On Fri, Nov 12, 2021, Borislav Petkov wrote:
> On Fri, Nov 12, 2021 at 09:59:46AM -0800, Dave Hansen wrote:
> > Or, is there some mechanism that prevent guest-private memory from being
> > accessed in random host kernel code?

Or random host userspace code...

> So I'm currently under the impression that random host->guest accesses
> should not happen if not previously agreed upon by both.

Key word "should".

> Because, as explained on IRC, if host touches a private guest page,
> whatever the host does to that page, the next time the guest runs, it'll
> get a #VC where it will see that that page doesn't belong to it anymore
> and then, out of paranoia, it will simply terminate to protect itself.
> 
> So cloud providers should have an interest to prevent such random stray
> accesses if they wanna have guests. :)

Yes, but IMO inducing a fault in the guest because of _host_ bug is wrong.

On Fri, Nov 12, 2021, Peter Gonda wrote:
> Here is an alternative to the current approach: On RMP violation (host
> or userspace) the page fault handler converts the page from private to
> shared to allow the write to continue. This pulls from s390’s error
> handling which does exactly this. See ‘arch_make_page_accessible()’.
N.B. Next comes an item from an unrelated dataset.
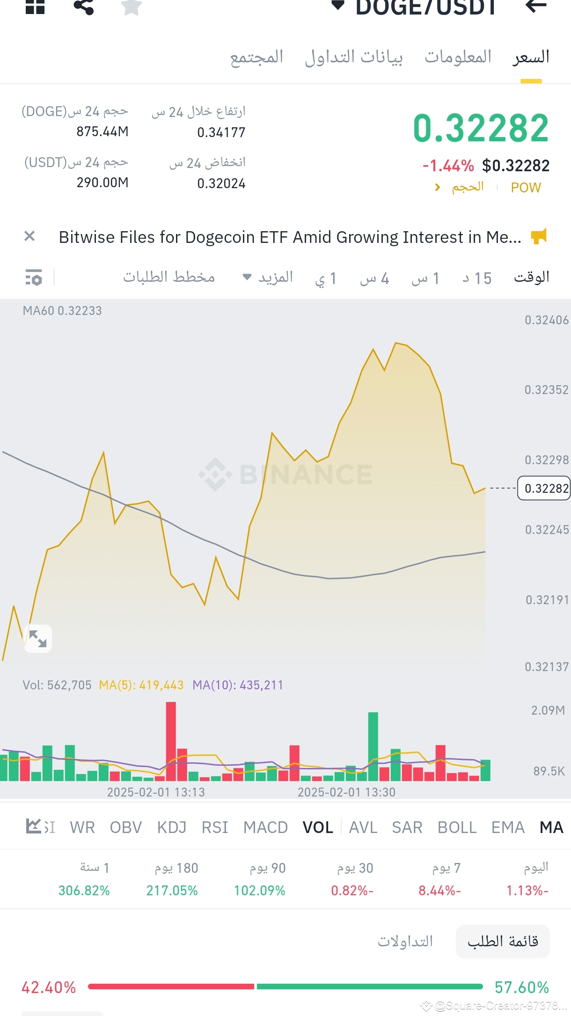Viewport: 571px width, 1016px height.
Task: Close the Bitwise news banner
Action: click(29, 236)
Ah, after further reading, s390 does _not_ do implicit private=>shared conversions.

s390's arch_make_page_accessible() is somewhat similar, but it is not a direct
comparison.  IIUC, it exports and integrity protects the data and thus preserves
the guest's data in an encrypted form, e.g. so that it can be swapped to disk.
And if the host corrupts the data, attempting to convert it back to secure on a
subsequent guest access will fail.

The host kernel's handling of the "convert to secure" failures doesn't appear to
be all that robust, e.g. it looks like there are multiple paths where the error
is dropped on the floor and the guest is resumed , but IMO soft hanging the guest 
is still better than inducing a fault in the guest, and far better than potentially
coercing the guest into reading corrupted memory ("spurious" PVALIDATE).  And s390's
behavior is fixable since it's purely a host error handling problem.
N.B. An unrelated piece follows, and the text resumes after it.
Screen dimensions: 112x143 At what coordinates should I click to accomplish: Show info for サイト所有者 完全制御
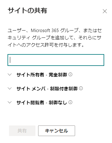tap(70, 74)
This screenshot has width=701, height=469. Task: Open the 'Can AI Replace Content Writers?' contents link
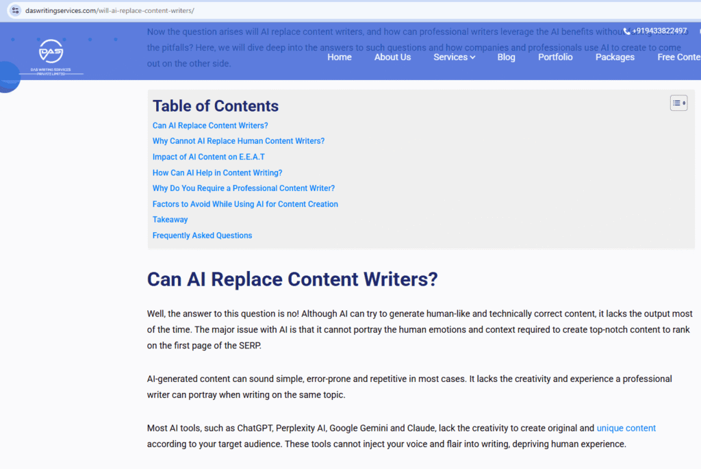(210, 125)
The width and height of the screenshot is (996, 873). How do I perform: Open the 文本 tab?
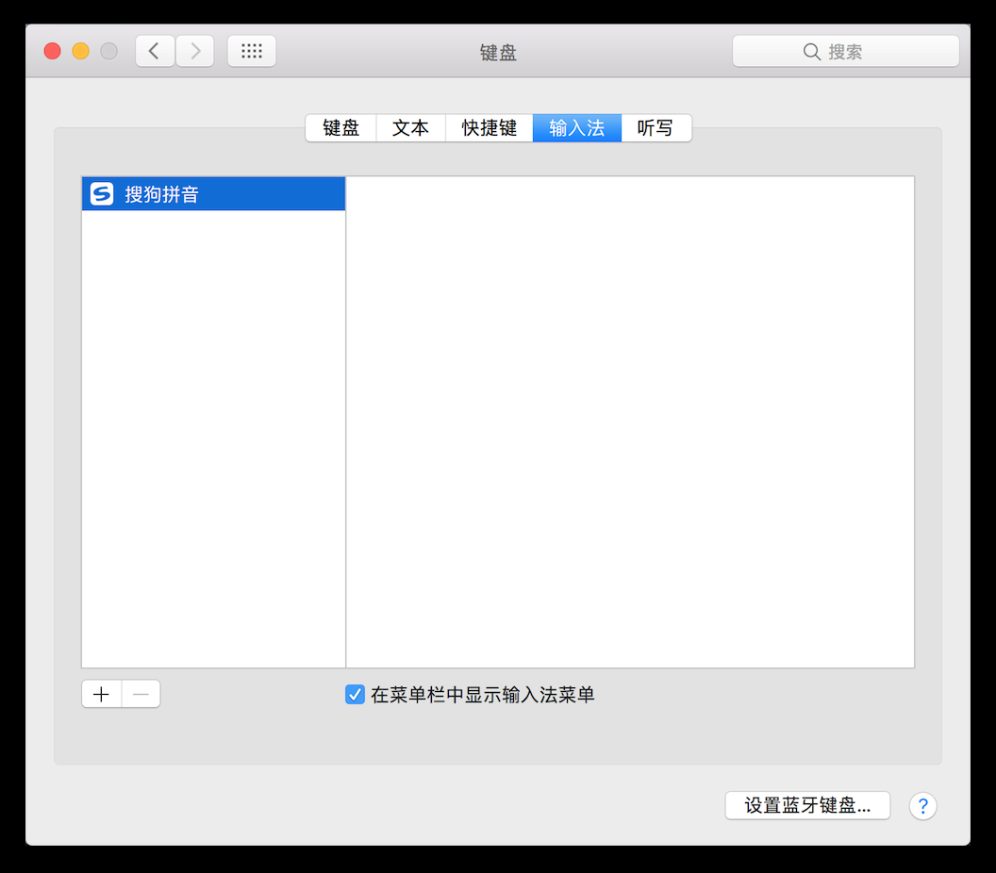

To truly make a page shared, s390 requires the guest to call into the ultravisor
to make a page shared.  And on the host side, the host can pin a page as shared
to prevent the guest from unsharing it while the host is accessing it as a shared
page.

So, inducing #VC is similar in the sense that a malicious s390 can also DoS itself,
but is quite different in that (AFAICT) s390 does not create an attack surface where
a malicious or buggy host userspace can induce faults in the guest, or worst case in
SNP, exploit a buggy guest into accepting and accessing corrupted data.

It's also different in that s390 doesn't implicitly convert between shared and
private.  Functionally, it doesn't really change the end result because a buggy
host that writes guest private memory will DoS the guest (by inducing a #VC or
corrupting exported data), but at least for s390 there's a sane, legitimate use
case for accessing guest private memory (swap and maybe migration?), whereas for
SNP, IMO implicitly converting to shared on a host access is straight up wrong.

> Additionally it adds less complexity to the SNP kernel patches, and
> requires no new ABI.

I disagree, this would require "new" ABI in the sense that it commits KVM to
supporting SNP without requiring userspace to initiate any and all conversions
between shared and private.  Which in my mind is the big elephant in the room:
do we want to require new KVM (and kernel?) ABI to allow/force userspace to
explicitly declare guest private memory for TDX _and_ SNP, or just TDX?